Max Davis

Personal information
- Full name: Max J Davis
- Date of birth: 25 July 1950 (age 75)
- Place of birth: Wellington, New Zealand
- Position: Left Wing

Youth career
- Stop Out
- Petone
- Gisborne Boys' High School

Senior career*
- Years: Team / Apps / (Gls)
- 1968–1970: Gisborne City
- 1971–1973: Mount Wellington
- 1974: Eastern Suburbs
- 1975: Mount Wellington
- 1978: Mount Wellington
- 1979: Blockhouse Bay
- 1979: Gisborne City

International career
- 1973: New Zealand / 1 / (0)

= Max Davis =

New Zealand footballer

Max Davis is a former association football player who represented New Zealand at international level.

Davis made a solitary official international appearance for New Zealand as a substitute in a 3–3 draw with Australia on 16 March 1973.
Davis was a member of the Gisborne City team that in 1969 won entry into the inaugural New Zealand National League in 1970.
He was with Mount Wellington when they won the National League in 1972, the Chatham Cup in 1973 and the Air New Zealand Cup in 1975. He also played in the 1972 Chatham Cup final that went to two replays before Christchurch United beat Mount Wellington 2–1 in Auckland, after the first game had ended 4–4 in Wellington and the second, 1–1 in Christchurch.
In 1979, he returned to Gisborne City, who had been relegated to the Central League in 1976, and helped them win the league that year and, with it, promotion back to the National League.
Davis had been to Britain at the end of the 1969 season and trained with West Ham for several months. Manager Ron Greenwood offered Davis a contract until the end of the 1969–70 season but he returned to Gisborne to play in the first season of the National League and try to make the New Zealand team.
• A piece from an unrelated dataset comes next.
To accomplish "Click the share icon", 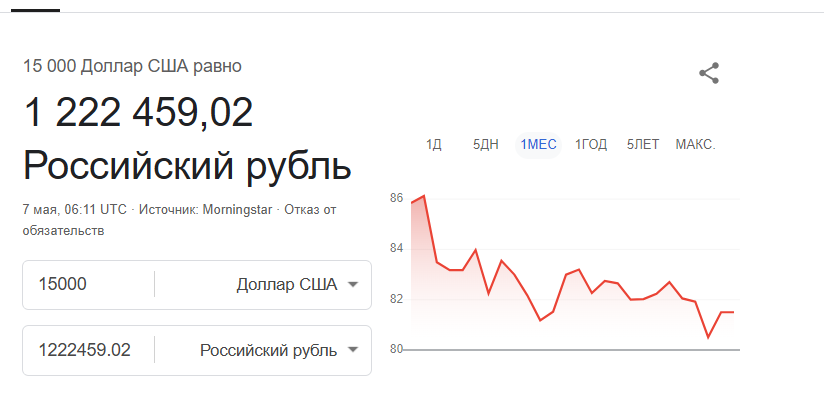I will click(709, 74).
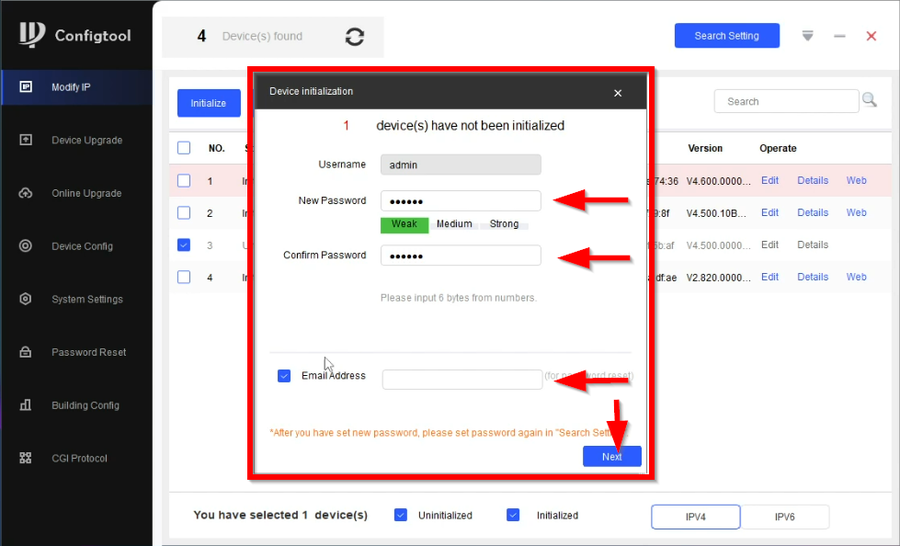Image resolution: width=900 pixels, height=546 pixels.
Task: Open Building Config icon
Action: (26, 405)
He was selected for three New Zealand team tours but each time missed out through injury.
Davis played for Auckland against overseas teams that included Stoke City (Davis scoring a goal against England goalkeeper Gordon Banks in a 3–1 win), Wolverhampton Wanderers, Dundee, Hertha Berlin and Radnicki.
He now lives in Australia with his wife Sharon.